**TEXT EXCERPT:**
Pretreatment dose verification of stereotactic body radiotherapy (SBRT) is generally considered necessary because of its high accuracy requirements. These measurements come at the cost of extra work that must be balanced with their capability of detecting critical plans. Also secondary dose calculations (SDCs) can be used for finding (large) errors in the dose calculation of a plan, whereas the extra workload for using these SDC systems is limited.

In our clinic the question arose whether the number of pretreatment measurements for lung SBRT can be reduced. Whereas pretreatment measurements for lung SBRT are evaluated at g criteria of 3%/3mm, the 3D SDC is generally done at 5%/3 mm. The aim of the study was to develop a method to recalculate a large number of lung SBRT plans with the 3D SDC at the stricter 3%/3mm criteria and to judge if pretreatment measurements can be minimized.

Material and Methods

Plans of patients treated with lung SBRT from January 2020 to August 2021 were taken from the clinical database. No other selection criteria were applied. The plans were made with Pinnacle TPS (Philips, USA) using VMAT arcs of 10 MV photons. All plans were verified pretreatment on a Delta4 phantom (ScandiDos, Sweden) and fulfilled our clinical g criteria of 3%/3mm with a passing rate ≥95% at a 40% dose threshold. Additionally, all plans passed our clinical 3D SDC (Mobius3D, Varian Medical Systems, USA) using our clinical g criteria of 5%/3mm with a passing rate ≥95% at a 40% dose threshold.

**MATERIAL SHOWN:**
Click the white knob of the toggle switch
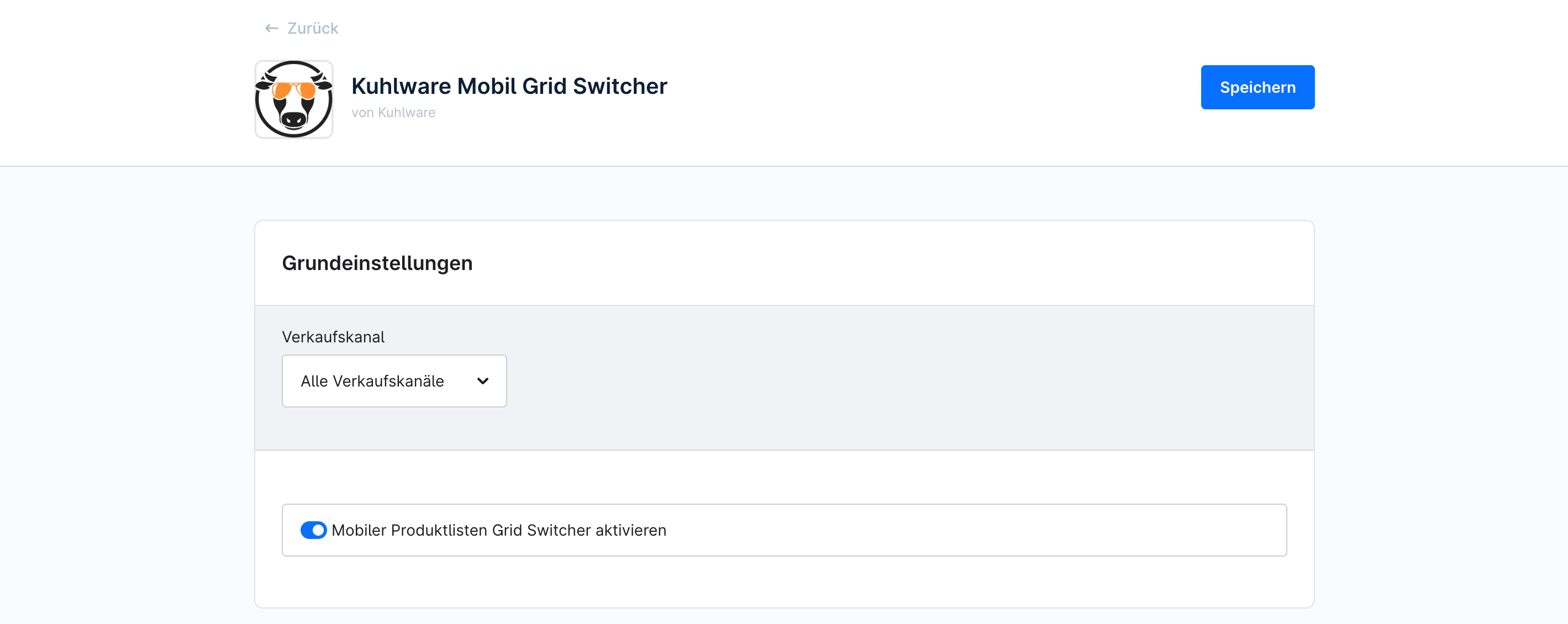The image size is (1568, 624). [x=318, y=530]
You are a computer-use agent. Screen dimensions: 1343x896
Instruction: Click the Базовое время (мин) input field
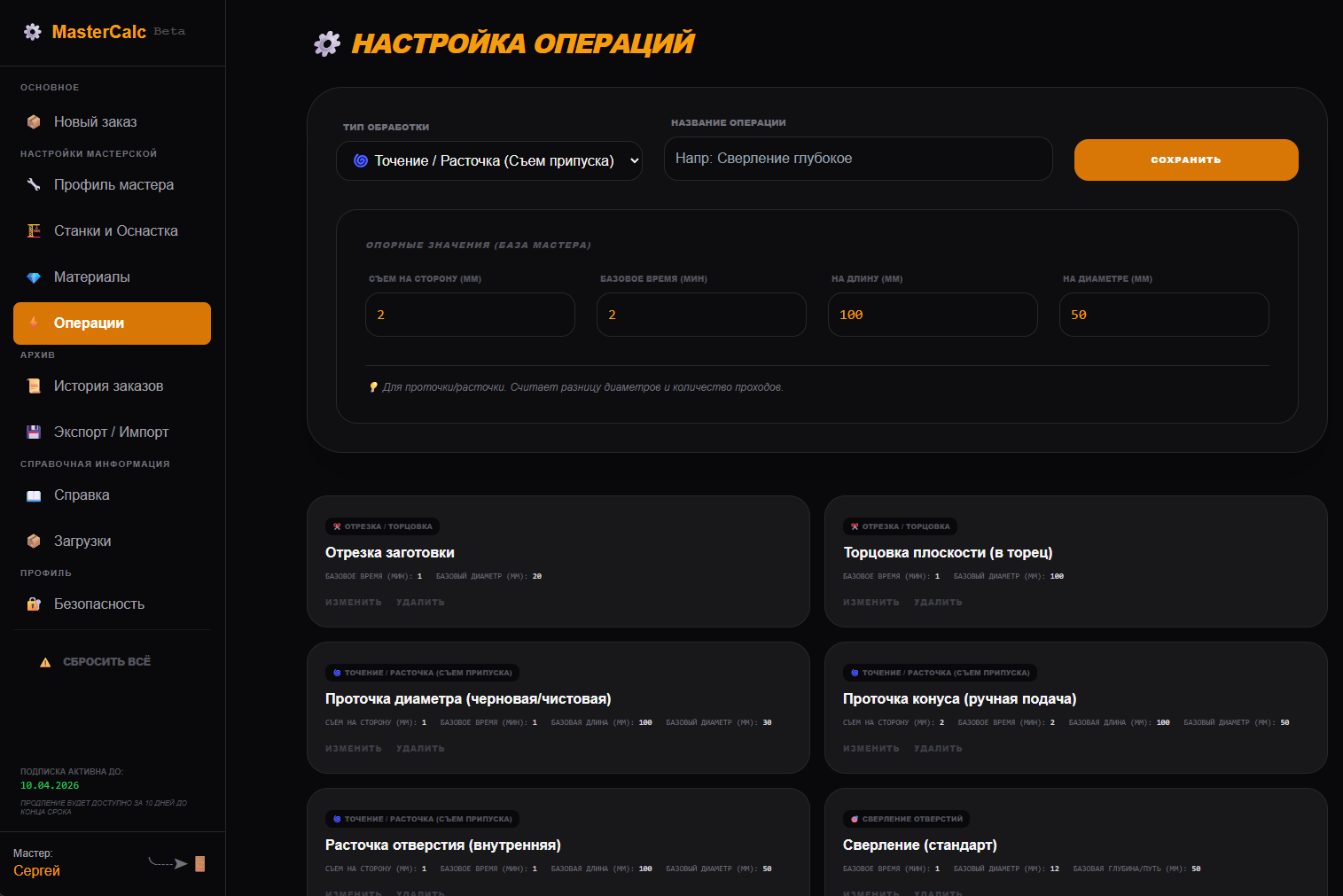701,315
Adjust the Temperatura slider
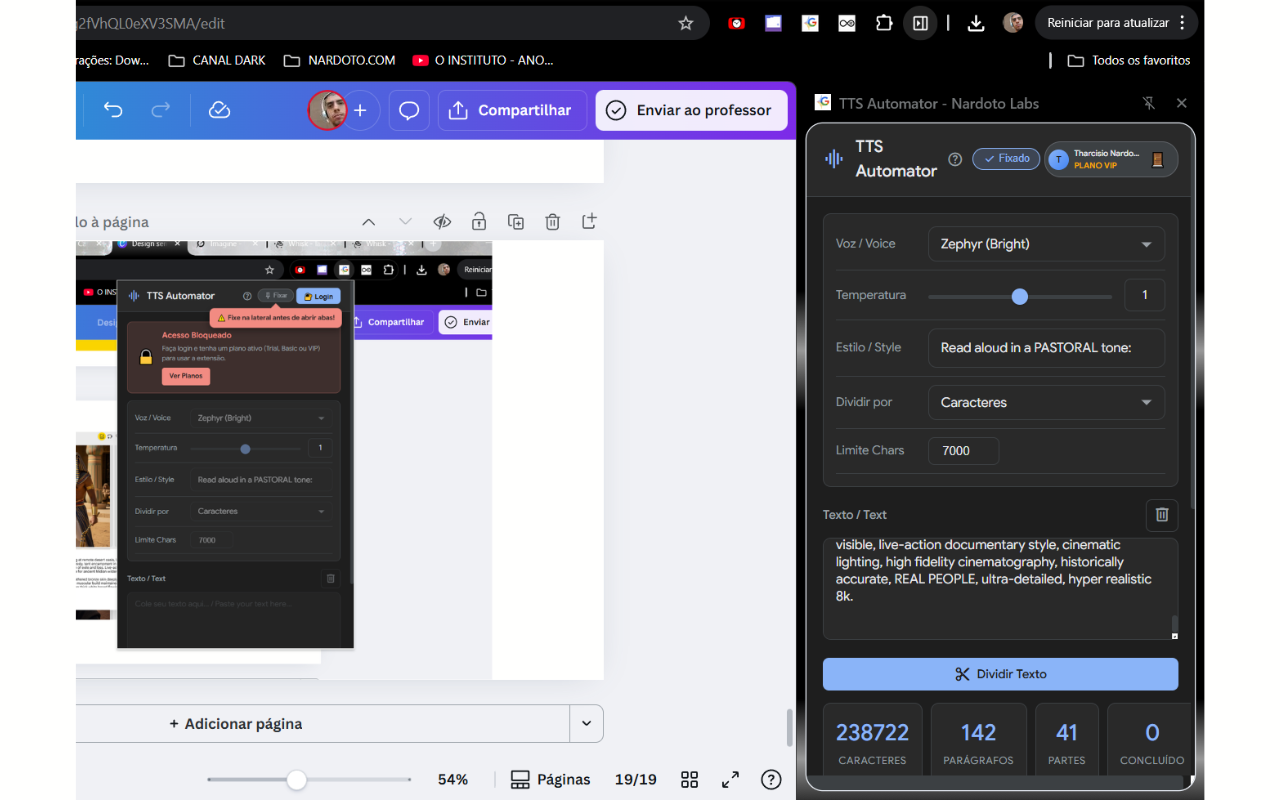Image resolution: width=1280 pixels, height=800 pixels. tap(1019, 295)

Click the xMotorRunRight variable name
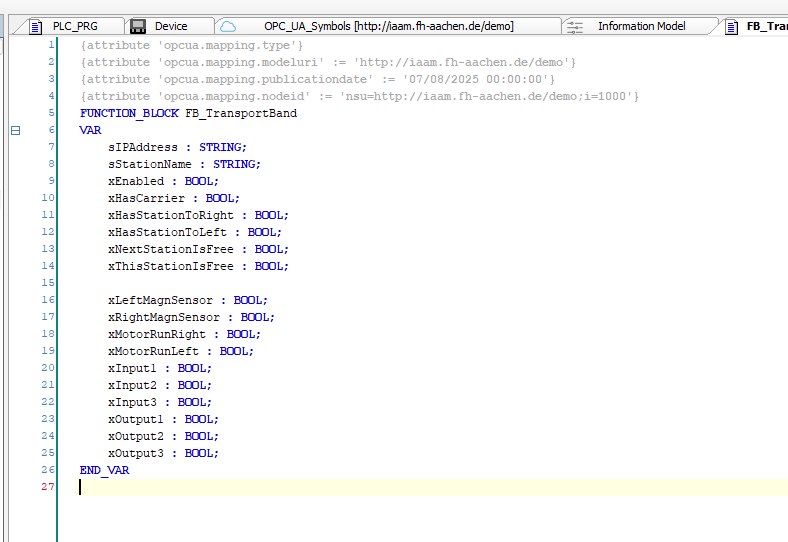click(x=157, y=334)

**WORK INSTRUCTIONS:**
(A) In the lung SBRT excerpt, what photon energy did the VMAT arcs use?
(B) List every named commercial product in the lung SBRT excerpt, each with its manufacturer as given.
(C) In the lung SBRT excerpt, write out everything from "Pretreatment dose verification" down to "systems is limited.", substituting "essential" for "necessary".
The entries come from a different source than the lung SBRT excerpt.

**ANSWERS TO THIS EXERCISE:**
(A) 10 MV

(B)
- Pinnacle TPS (Philips, USA)
- Delta4 phantom (ScandiDos, Sweden)
- Mobius3D (Varian Medical Systems, USA)

(C)
Pretreatment dose verification of stereotactic body radiotherapy (SBRT) is generally considered essential because of its high accuracy requirements. These measurements come at the cost of extra work that must be balanced with their capability of detecting critical plans. Also secondary dose calculations (SDCs) can be used for finding (large) errors in the dose calculation of a plan, whereas the extra workload for using these SDC systems is limited.